[Records provided]:

+ + + + +

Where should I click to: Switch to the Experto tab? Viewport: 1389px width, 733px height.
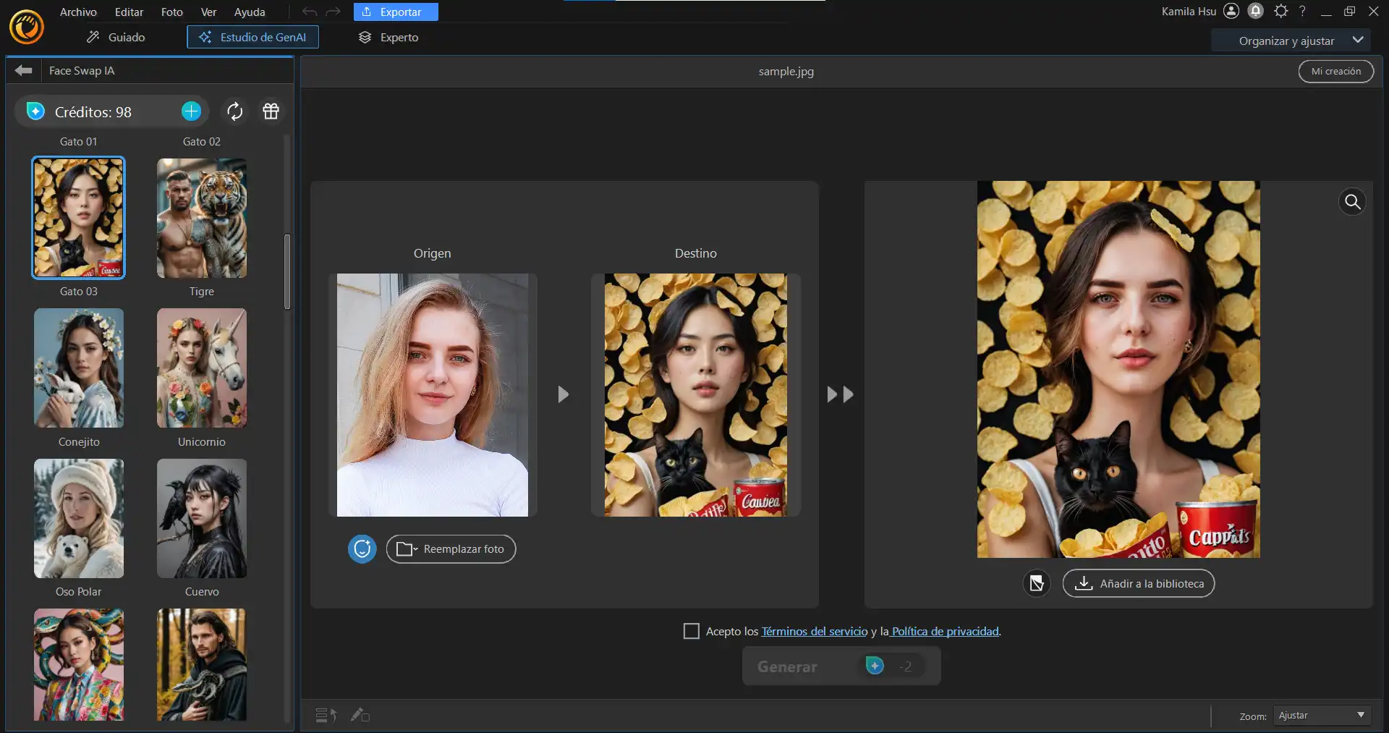(x=388, y=37)
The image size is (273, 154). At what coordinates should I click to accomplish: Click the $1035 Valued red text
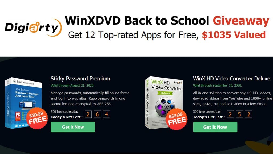(234, 35)
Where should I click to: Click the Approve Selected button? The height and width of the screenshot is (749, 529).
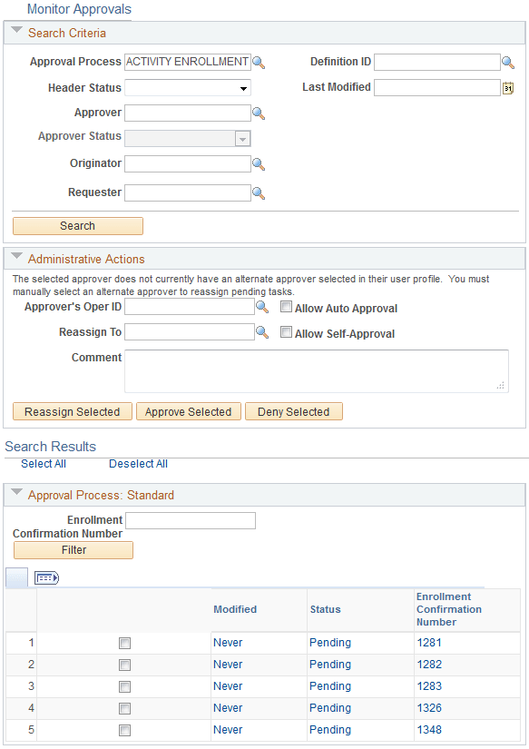pyautogui.click(x=188, y=411)
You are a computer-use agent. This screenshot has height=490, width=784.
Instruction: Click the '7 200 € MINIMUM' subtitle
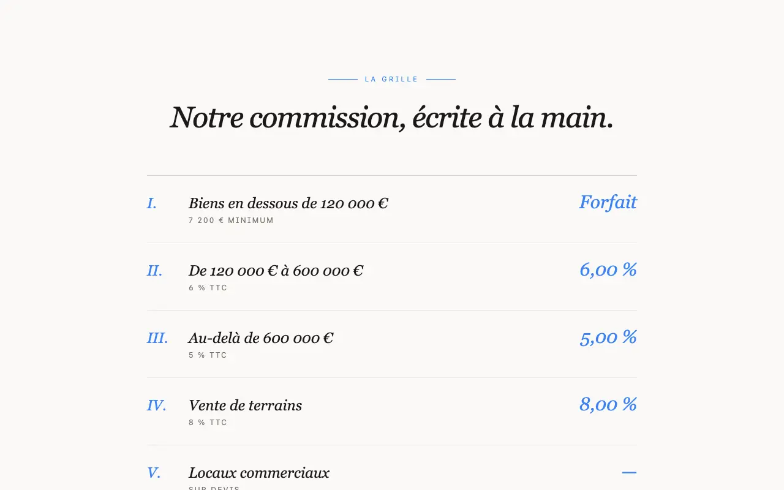tap(231, 221)
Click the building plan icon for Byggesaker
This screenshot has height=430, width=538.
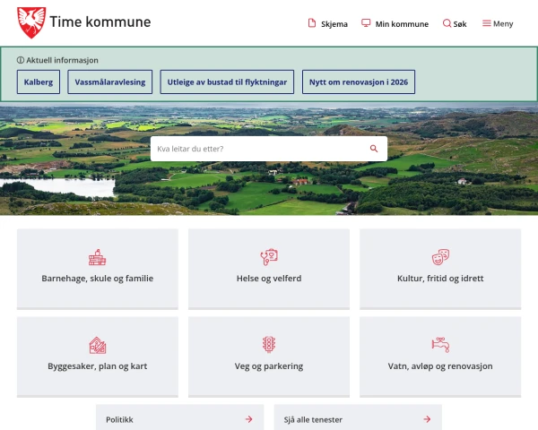(x=97, y=345)
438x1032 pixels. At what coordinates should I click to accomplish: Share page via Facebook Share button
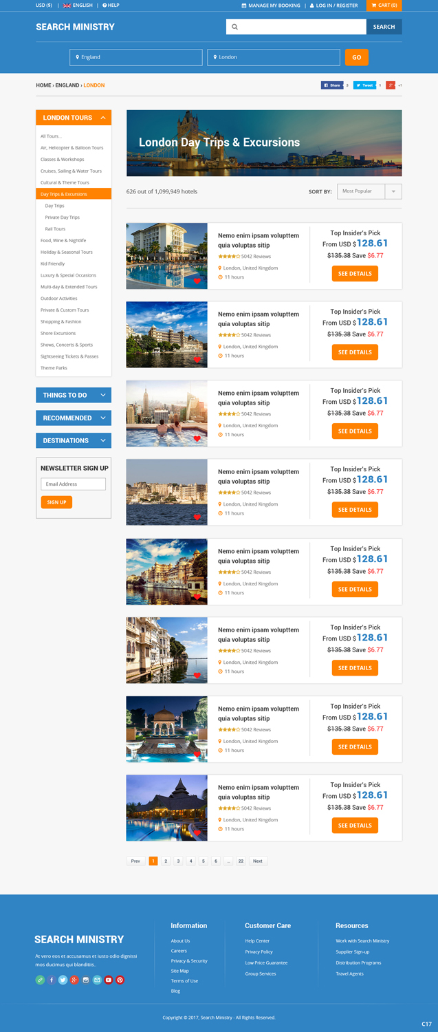[332, 85]
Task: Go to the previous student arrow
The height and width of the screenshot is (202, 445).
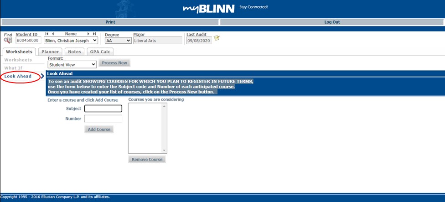Action: (53, 34)
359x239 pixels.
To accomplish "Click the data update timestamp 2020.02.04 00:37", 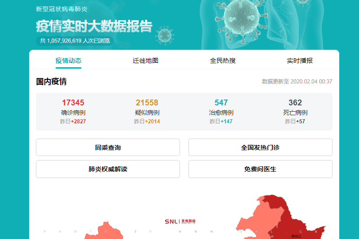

+ + + + +

[Task details]:
Retype the listing exactly and drop the pictures.

[Your solution]:
Where should I click to: Switch to the Experto tab? Viewport: 1389px width, 733px height.
(x=388, y=37)
The image size is (273, 154). At what coordinates should I click to accomplish: Click the $1035 Valued red text
(234, 35)
Where should I click to: Click the Approve Selected button? The height and width of the screenshot is (749, 529).
pyautogui.click(x=188, y=411)
You are a computer-use agent. This screenshot has height=490, width=784.
Instruction: Click the '7 200 € MINIMUM' subtitle
tap(231, 221)
Click the building plan icon for Byggesaker
This screenshot has height=430, width=538.
(x=97, y=345)
438x1032 pixels. At what coordinates should I click to accomplish: Share page via Facebook Share button
[332, 85]
Task: Go to the previous student arrow
The height and width of the screenshot is (202, 445).
Action: (53, 34)
359x239 pixels.
To accomplish "Click the data update timestamp 2020.02.04 00:37", 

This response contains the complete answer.